Difference-in-difference and/or event-study on an unbalanced panel

Luna Diaz

Join Date: Feb 2023

Posts: 14
#1

Difference-in-difference and/or event-study on an unbalanced panel

29 May 2026, 16:37

Hi everyone,

I am working with an unbalanced individual-level panel from a survey and would appreciate some guidance on whether any of the staggered-adoption DiD estimators is appropriate in my setting. The panel spans up to 8 survey waves (which in the actual data correspond to calendar years), but it is far from balanced. Individuals may enter the survey after the first wave, and many respondents miss one or more intermediate waves. Treatment is an individual-level shock that occurs at different times for different individuals and is absorbing once it occurs. A simplified toy example is shown below:

Code:

* Example generated by -dataex-. To install: ssc install dataex clear input float(id time y shock gvar) 1 1 9 0 0 1 2 9 0 0 1 3 11 0 0 1 4 12 0 0 1 5 11 0 0 1 6 12 0 0 1 7 12 0 0 2 1 9 0 0 2 2 9 0 0 2 3 8 0 0 2 4 9 1 4 2 5 8 0 4 2 6 7 0 4 2 7 8 0 4 2 8 9 0 4 3 1 12 0 0 3 2 12 0 0 3 3 11 0 0 3 4 13 0 0 3 5 15 0 0 3 6 14 1 6 3 7 16 0 6 3 8 16 0 6 4 3 10 0 0 4 4 10 0 0 4 5 12 0 0 4 6 12 0 0 4 7 13 1 7 4 8 14 0 7 5 1 11 0 0 5 2 13 0 0 5 3 12 0 0 5 4 12 0 0 5 5 11 0 0 5 8 9 0 0 end

Since this is clearly a staggered-adoption setting, I was considering estimators such as Callaway & Sant'Anna (e.g. csdid) or an event-study approach along the lines of Clarke and Tapia-Schythe (2020, eventdd). In fact, the "gvar" variable reported above is constructed to be used as the group variable in csdid. However, my understanding is that many of these implementations either require or strongly prefer a balanced panel structure.

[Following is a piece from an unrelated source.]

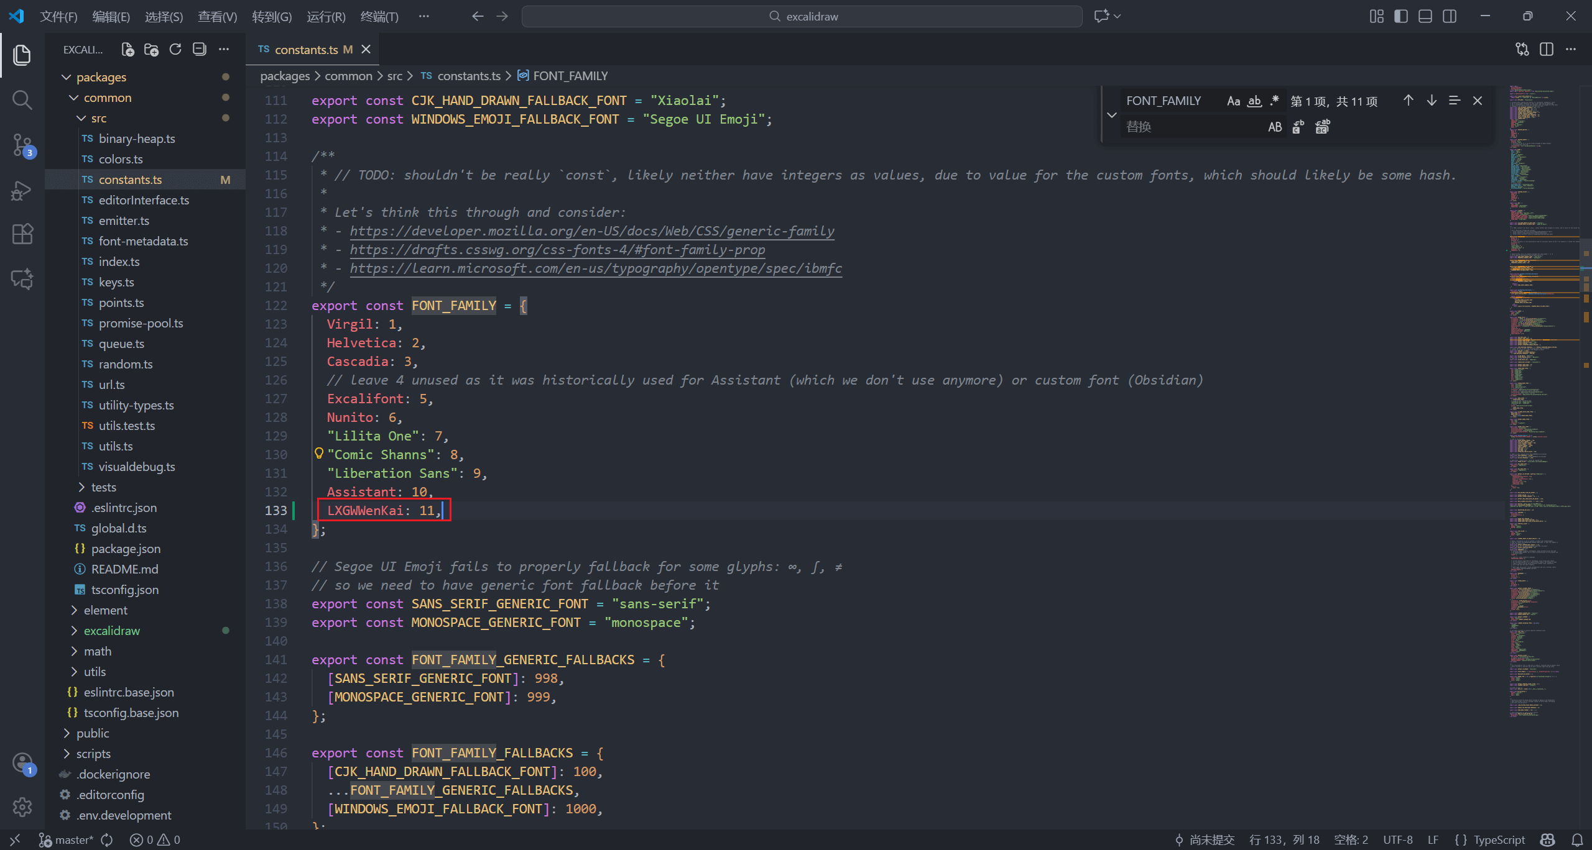Click the New File icon in explorer
Image resolution: width=1592 pixels, height=850 pixels.
[127, 50]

One idea I considered was constructing an alternative time variable based on the number of survey appearances for each individual. For example, I could keep only respondents observed e.g. 5 times and define a within-individual time index running from 1 to 5, regardless of the underlying survey year. This would create something closer to a balanced panel. However, my concern is that doing so would discard the calendar-time dimension, which seems important to track any time or cohort effects.

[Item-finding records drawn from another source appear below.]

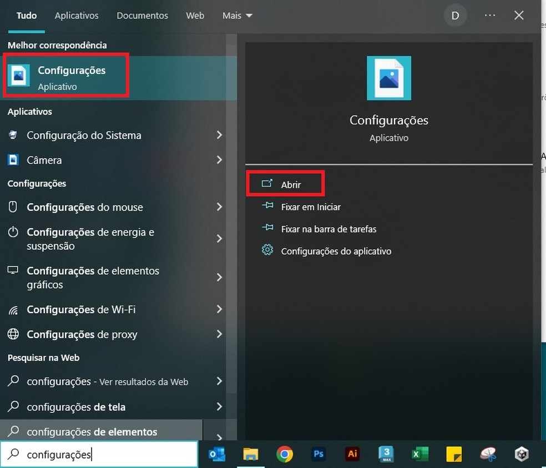546x468 pixels.
Task: Open Outlook from the taskbar
Action: click(216, 455)
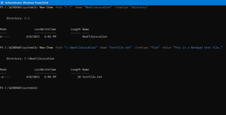Click the 6:04 PM timestamp
Screen dimensions: 226x115
click(x=50, y=77)
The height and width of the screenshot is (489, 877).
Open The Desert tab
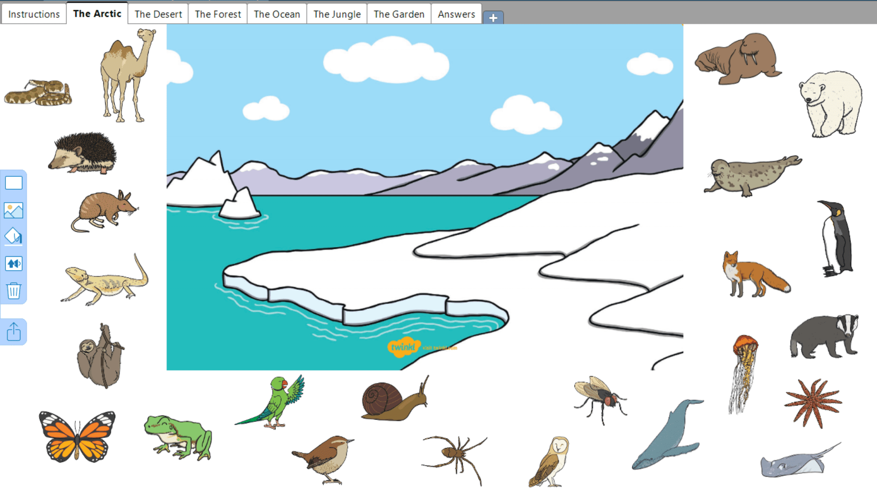(158, 14)
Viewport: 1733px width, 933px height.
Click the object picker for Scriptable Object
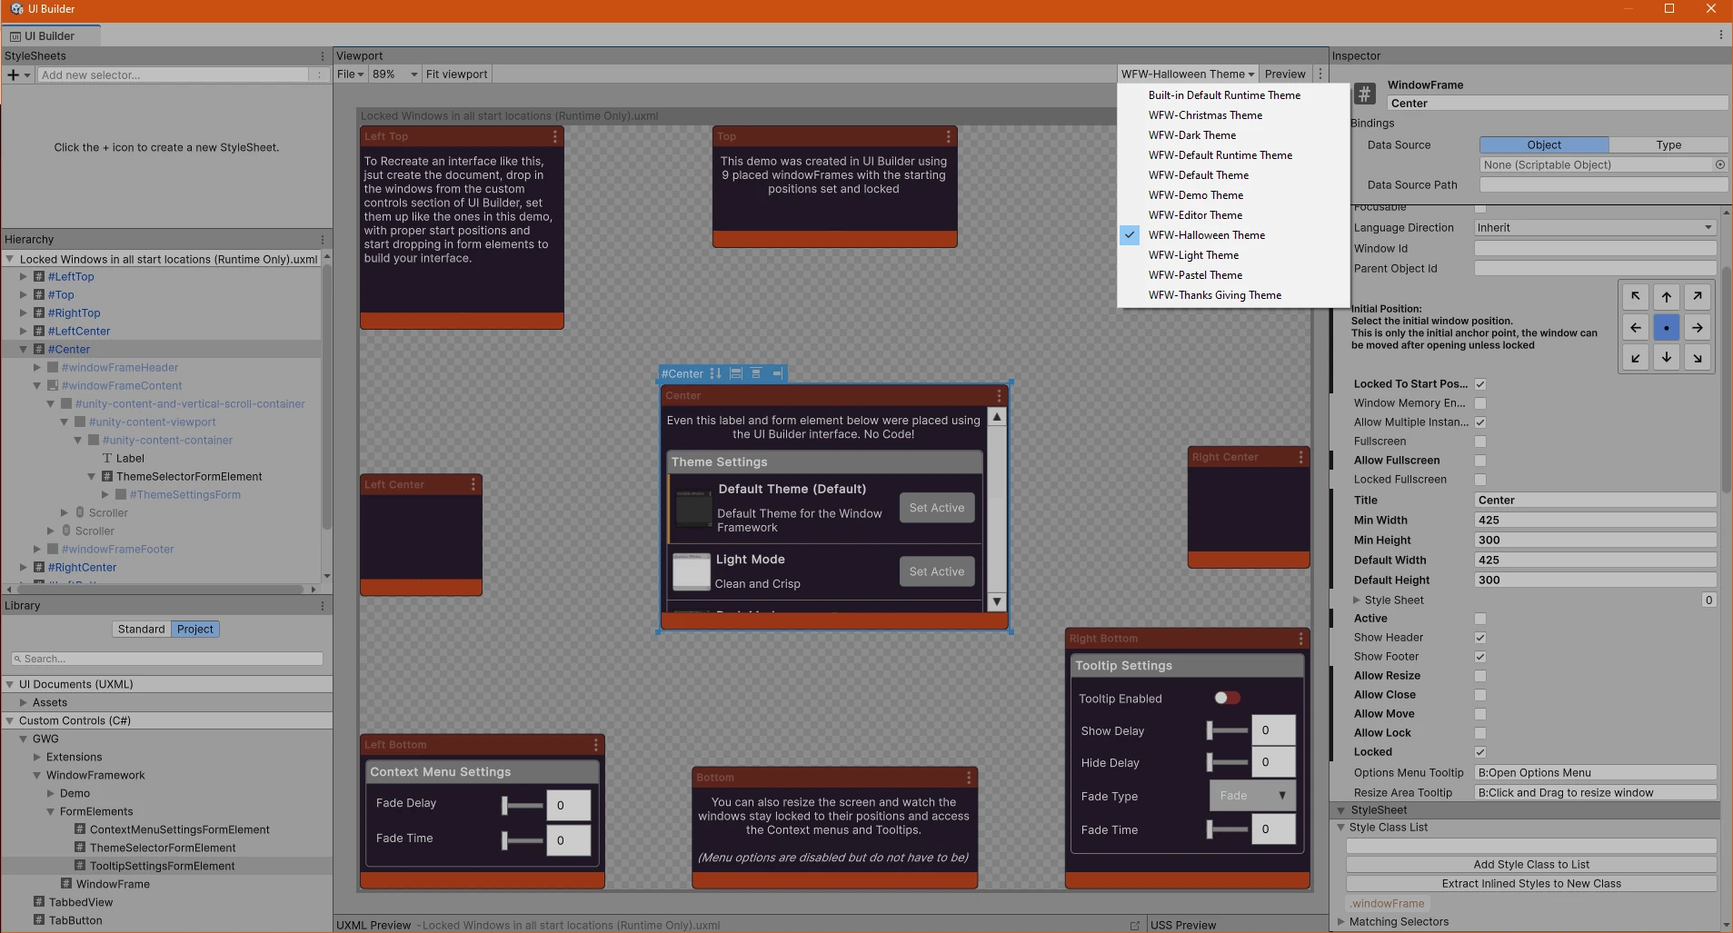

Is there a standard way to handle this kind of unbalanced survey panel within the Callaway-Sant'Anna framework (or related estimators), or would the missing waves and staggered entry create identification problems that require a different approach? Any advice on how to proceed would be greatly appreciated!

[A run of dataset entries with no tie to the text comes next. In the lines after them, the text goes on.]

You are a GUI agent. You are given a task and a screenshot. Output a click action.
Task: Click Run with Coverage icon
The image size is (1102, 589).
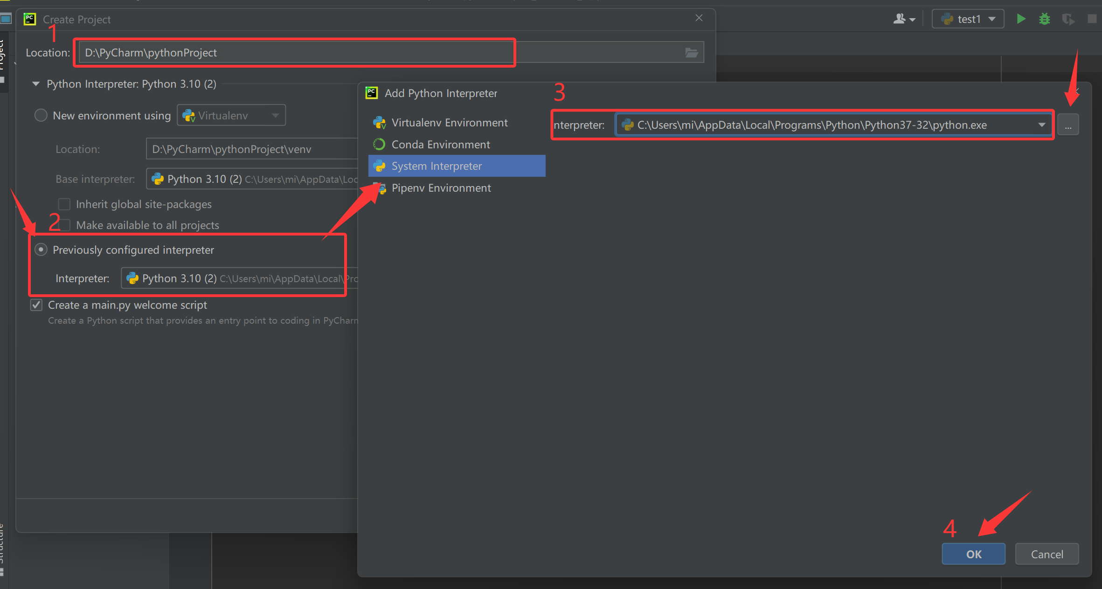[1068, 19]
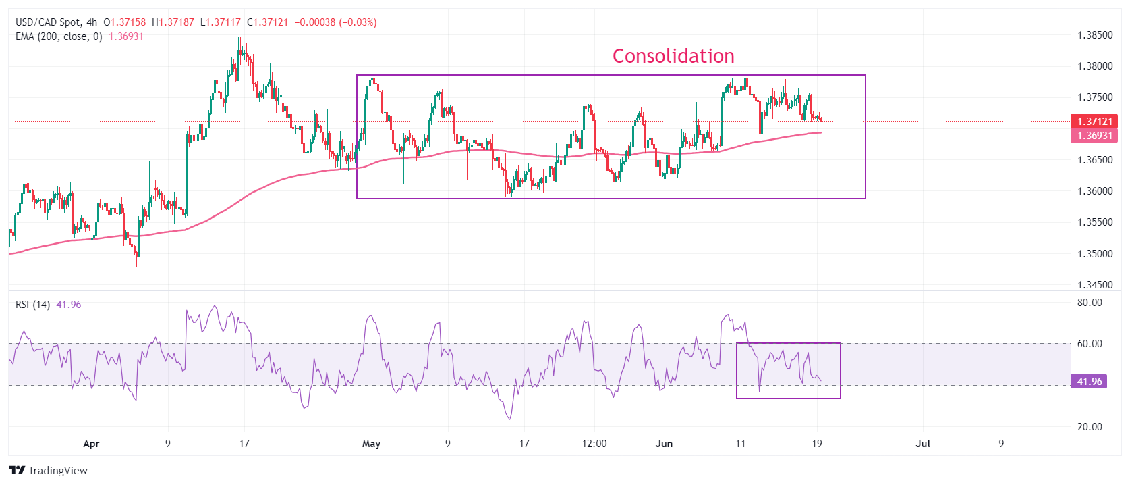The image size is (1130, 485).
Task: Click the 12:00 time axis label
Action: pos(594,444)
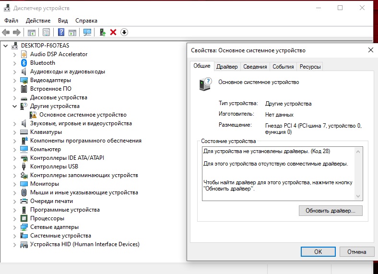Collapse the Другие устройства category
378x274 pixels.
[14, 106]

Last edited by Luna Diaz; 29 May 2026, 16:42.
Tags: None
Jeff Wooldridge

Join Date: Apr 2014

Posts: 2291
#2

30 May 2026, 08:07

Fernando Rios-Avila's command jwdid handles unbalanced panels without difficulty. In fact, it uses all available information -- unlike differencing approaches such as Callaway-Sant'Anna, which only uses an observation if both time periods are available. If you have covariates x1 ... xK, do the following:

Code:

jwdid y x1 ... xK, ivar(id) tvar(time) gvar(cohort) never estat event estat plot estat simple

If you drop the "never" option, it produces the "lags only" version of the estimator. If you don't have covariates, just drop them from the command.
1 like
Comment
Luna Diaz

Join Date: Feb 2023

Posts: 14
#3

30 May 2026, 16:06

Thank you, Jeff Wooldridge! I really appreciate your suggestion, as I was not aware of the jwdid command. I tried it on my actual dataset and it seems to be working well.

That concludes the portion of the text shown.